Collected data entries:
-*-

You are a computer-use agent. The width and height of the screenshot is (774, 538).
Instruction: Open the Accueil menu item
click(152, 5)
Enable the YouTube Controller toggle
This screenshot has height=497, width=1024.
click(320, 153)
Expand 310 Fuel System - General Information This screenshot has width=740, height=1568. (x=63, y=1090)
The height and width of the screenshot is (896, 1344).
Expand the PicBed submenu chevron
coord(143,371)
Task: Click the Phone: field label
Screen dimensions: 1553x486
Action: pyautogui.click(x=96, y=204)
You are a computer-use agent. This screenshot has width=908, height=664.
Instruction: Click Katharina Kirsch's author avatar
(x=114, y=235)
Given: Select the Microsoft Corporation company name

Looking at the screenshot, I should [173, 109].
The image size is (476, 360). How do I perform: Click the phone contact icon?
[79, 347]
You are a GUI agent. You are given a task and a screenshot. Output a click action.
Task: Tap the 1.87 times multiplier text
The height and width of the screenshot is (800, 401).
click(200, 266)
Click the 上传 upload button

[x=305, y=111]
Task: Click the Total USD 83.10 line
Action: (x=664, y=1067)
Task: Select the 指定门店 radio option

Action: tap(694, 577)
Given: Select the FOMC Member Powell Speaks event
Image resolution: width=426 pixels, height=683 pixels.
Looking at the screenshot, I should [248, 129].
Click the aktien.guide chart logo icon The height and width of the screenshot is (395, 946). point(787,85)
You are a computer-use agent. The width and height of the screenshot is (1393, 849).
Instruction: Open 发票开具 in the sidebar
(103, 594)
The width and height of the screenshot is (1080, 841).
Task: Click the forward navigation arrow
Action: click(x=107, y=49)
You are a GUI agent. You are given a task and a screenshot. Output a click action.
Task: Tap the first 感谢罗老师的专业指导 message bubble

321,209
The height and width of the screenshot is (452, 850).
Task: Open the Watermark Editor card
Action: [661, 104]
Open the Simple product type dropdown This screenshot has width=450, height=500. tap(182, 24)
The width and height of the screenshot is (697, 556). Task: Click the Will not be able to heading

-*-

(WORK TO BE COMPLETED)
Give back the records above exactly, limited to the lines between the one holding "This screenshot has height=497, width=1024." and the one holding "Click the aktien.guide", inclusive.

(EXERCISE RESULT)
This screenshot has height=497, width=1024.
click(320, 153)
Expand 310 Fuel System - General Information This screenshot has width=740, height=1568. (x=63, y=1090)
The height and width of the screenshot is (896, 1344).
Expand the PicBed submenu chevron
coord(143,371)
Task: Click the Phone: field label
Screen dimensions: 1553x486
Action: pyautogui.click(x=96, y=204)
You are a computer-use agent. This screenshot has width=908, height=664.
Instruction: Click Katharina Kirsch's author avatar
(x=114, y=235)
Given: Select the Microsoft Corporation company name

Looking at the screenshot, I should [173, 109].
The image size is (476, 360). How do I perform: Click the phone contact icon?
[79, 347]
You are a GUI agent. You are given a task and a screenshot. Output a click action.
Task: Tap the 1.87 times multiplier text
The height and width of the screenshot is (800, 401).
click(200, 266)
Click the 上传 upload button

[x=305, y=111]
Task: Click the Total USD 83.10 line
Action: (x=664, y=1067)
Task: Select the 指定门店 radio option

Action: tap(694, 577)
Given: Select the FOMC Member Powell Speaks event
Image resolution: width=426 pixels, height=683 pixels.
Looking at the screenshot, I should [248, 129].
Click the aktien.guide chart logo icon The height and width of the screenshot is (395, 946). point(787,85)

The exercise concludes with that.